For a moment they sat there, the rain pattering against the side of the band shell. He watched her fingers tap on her dress and then she clasped her hands together. He wondered what she was thinking.
“I’ll go to the library now,” she said. “When I come back you’ll know the way to Windy Hill.”
M
ariel passed the candy man on the way to Grand Army Plaza. He was bent over, the weight of his square pack on his back, an umbrella over his head. He tossed Mariel a peppermint and she managed to catch it with one hand. A little kid, too young for school, stood under an awning on one of the stoops. He held out his hands. “Hey, girlie,” he said. “How about sharing?”

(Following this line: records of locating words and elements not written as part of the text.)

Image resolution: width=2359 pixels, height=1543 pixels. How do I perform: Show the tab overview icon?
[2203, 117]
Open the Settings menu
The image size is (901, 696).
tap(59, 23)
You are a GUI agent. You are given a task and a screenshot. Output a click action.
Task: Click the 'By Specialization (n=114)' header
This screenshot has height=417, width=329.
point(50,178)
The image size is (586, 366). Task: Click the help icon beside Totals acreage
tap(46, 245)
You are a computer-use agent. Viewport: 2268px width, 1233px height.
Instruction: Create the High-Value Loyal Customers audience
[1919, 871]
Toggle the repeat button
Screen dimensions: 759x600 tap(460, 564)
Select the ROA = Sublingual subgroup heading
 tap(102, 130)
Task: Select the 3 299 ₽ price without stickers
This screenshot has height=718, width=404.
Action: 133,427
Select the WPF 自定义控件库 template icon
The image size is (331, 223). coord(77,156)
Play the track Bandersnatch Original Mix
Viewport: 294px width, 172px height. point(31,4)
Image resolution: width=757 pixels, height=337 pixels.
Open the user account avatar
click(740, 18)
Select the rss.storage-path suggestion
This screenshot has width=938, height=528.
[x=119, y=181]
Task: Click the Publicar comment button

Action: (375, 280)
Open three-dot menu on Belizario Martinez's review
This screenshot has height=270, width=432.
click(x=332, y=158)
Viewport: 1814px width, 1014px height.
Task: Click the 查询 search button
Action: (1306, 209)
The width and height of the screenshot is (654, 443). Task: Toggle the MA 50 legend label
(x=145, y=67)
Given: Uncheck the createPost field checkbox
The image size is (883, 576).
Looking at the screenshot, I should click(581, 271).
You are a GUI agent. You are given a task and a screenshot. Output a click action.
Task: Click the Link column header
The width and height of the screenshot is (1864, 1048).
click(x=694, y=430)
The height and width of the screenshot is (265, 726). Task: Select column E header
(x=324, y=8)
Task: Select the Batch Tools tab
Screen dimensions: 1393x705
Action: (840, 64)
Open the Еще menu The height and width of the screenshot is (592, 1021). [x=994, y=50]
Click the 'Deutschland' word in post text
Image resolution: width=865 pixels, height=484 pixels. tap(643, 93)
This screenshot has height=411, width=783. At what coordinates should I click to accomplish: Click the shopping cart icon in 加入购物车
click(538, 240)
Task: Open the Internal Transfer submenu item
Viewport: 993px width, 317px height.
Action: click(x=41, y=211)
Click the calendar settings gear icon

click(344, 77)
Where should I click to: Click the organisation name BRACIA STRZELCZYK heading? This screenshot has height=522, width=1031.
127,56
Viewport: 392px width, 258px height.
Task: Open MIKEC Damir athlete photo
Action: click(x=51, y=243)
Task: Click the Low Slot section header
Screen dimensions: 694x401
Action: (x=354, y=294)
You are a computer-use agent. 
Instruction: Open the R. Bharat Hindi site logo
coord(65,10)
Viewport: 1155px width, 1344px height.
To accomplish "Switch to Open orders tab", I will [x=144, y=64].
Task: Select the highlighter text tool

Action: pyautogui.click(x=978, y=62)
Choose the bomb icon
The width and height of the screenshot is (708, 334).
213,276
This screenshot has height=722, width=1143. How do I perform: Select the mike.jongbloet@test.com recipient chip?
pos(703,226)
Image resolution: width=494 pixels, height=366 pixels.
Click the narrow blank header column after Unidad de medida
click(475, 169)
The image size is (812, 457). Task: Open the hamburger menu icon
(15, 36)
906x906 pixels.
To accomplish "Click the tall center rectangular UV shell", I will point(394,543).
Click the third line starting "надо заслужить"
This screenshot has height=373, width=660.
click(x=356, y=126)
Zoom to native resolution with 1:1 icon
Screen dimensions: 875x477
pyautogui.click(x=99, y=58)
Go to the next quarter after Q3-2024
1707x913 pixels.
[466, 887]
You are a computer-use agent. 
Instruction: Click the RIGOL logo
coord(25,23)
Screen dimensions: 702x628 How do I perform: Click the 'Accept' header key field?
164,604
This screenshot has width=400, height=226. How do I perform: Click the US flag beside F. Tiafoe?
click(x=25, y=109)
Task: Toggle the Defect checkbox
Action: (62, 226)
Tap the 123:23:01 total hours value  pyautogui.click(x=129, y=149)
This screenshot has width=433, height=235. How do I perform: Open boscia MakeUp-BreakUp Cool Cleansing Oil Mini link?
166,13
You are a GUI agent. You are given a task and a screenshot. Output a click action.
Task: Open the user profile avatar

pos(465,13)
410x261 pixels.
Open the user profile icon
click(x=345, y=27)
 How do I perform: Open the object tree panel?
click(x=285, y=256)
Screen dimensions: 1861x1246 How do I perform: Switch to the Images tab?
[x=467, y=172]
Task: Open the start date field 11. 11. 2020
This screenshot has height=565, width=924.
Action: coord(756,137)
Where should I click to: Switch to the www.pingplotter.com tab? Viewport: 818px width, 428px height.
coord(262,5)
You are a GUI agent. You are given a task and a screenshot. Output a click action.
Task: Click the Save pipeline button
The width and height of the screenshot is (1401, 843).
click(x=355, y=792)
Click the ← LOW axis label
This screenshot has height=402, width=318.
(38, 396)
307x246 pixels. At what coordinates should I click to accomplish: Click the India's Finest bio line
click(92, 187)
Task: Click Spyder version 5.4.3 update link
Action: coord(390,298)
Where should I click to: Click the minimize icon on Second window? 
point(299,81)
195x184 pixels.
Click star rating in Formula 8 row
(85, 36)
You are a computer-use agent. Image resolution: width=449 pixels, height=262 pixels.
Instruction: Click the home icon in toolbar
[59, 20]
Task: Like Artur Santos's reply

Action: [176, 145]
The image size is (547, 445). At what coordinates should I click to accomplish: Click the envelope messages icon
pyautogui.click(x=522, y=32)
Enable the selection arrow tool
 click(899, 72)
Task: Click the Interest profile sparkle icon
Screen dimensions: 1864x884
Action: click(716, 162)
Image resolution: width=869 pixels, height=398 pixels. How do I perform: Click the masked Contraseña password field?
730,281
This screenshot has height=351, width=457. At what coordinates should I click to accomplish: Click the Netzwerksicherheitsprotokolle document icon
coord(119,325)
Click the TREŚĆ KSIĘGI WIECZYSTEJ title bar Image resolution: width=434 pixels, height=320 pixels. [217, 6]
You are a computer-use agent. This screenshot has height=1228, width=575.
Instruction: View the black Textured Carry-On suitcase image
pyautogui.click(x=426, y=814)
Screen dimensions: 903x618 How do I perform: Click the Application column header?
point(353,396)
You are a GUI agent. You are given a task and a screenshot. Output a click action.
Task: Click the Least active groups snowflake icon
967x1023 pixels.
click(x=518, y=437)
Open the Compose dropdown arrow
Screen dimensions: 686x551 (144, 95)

She looped the peppermint toward him, watched him scramble for it, then turned the last corner and went up the library steps, holding on to the railing, slick with rain.
A memory.
The green lace curtain clutched in her hand. Someone had tossed a piece of candy to her. But her head felt as if it had been stuffed with something thick and damp
like rolls of cotton. So she didn’t reach out and the candy fell in an arc down and down.…
Inside, the library was cool and dim, the squares of windows streaming with rain. In the center of the bulletin board was a picture of two kids smiling, and a sign:
FRIENDS GO BACK TO SCHOOL
.
Mariel ran a finger over the words. She had a friend for the first time in her life. She practiced saying it in her head.
Friend. My friend
.
No one would ever know about it. By this afternoon he’d be gone.
She’d know, she told herself, she’d know forever.
She skittered past the desk. The librarian’s head was bent. She didn’t even look up to see a girl out of school.
Mariel went down the long aisle filled with books on both sides. She knew the library, the children’s section, the adults’. She had spent years here.
Everyone out playing. Mariel has germs
.
On Saturday afternoons, she had looked at the books of world maps with their strange names: Ceylon, Singapore, Burma. And the maroon one of her own country, a page for each state: Maryland, Montana, Nebraska. She had flipped through, getting closer to her state all the time.
And there it was, the triangle of New York.
Windy Hill was just a small dot on the top. The first time she had looked it up, it had taken forever to run her fingers from one corner to the other. And when she finally spotted it, she had shivered. It was almost as if she
were there in Good Samaritan Hospital, and back even farther, somewhere with the green lace curtains trembling in the breeze.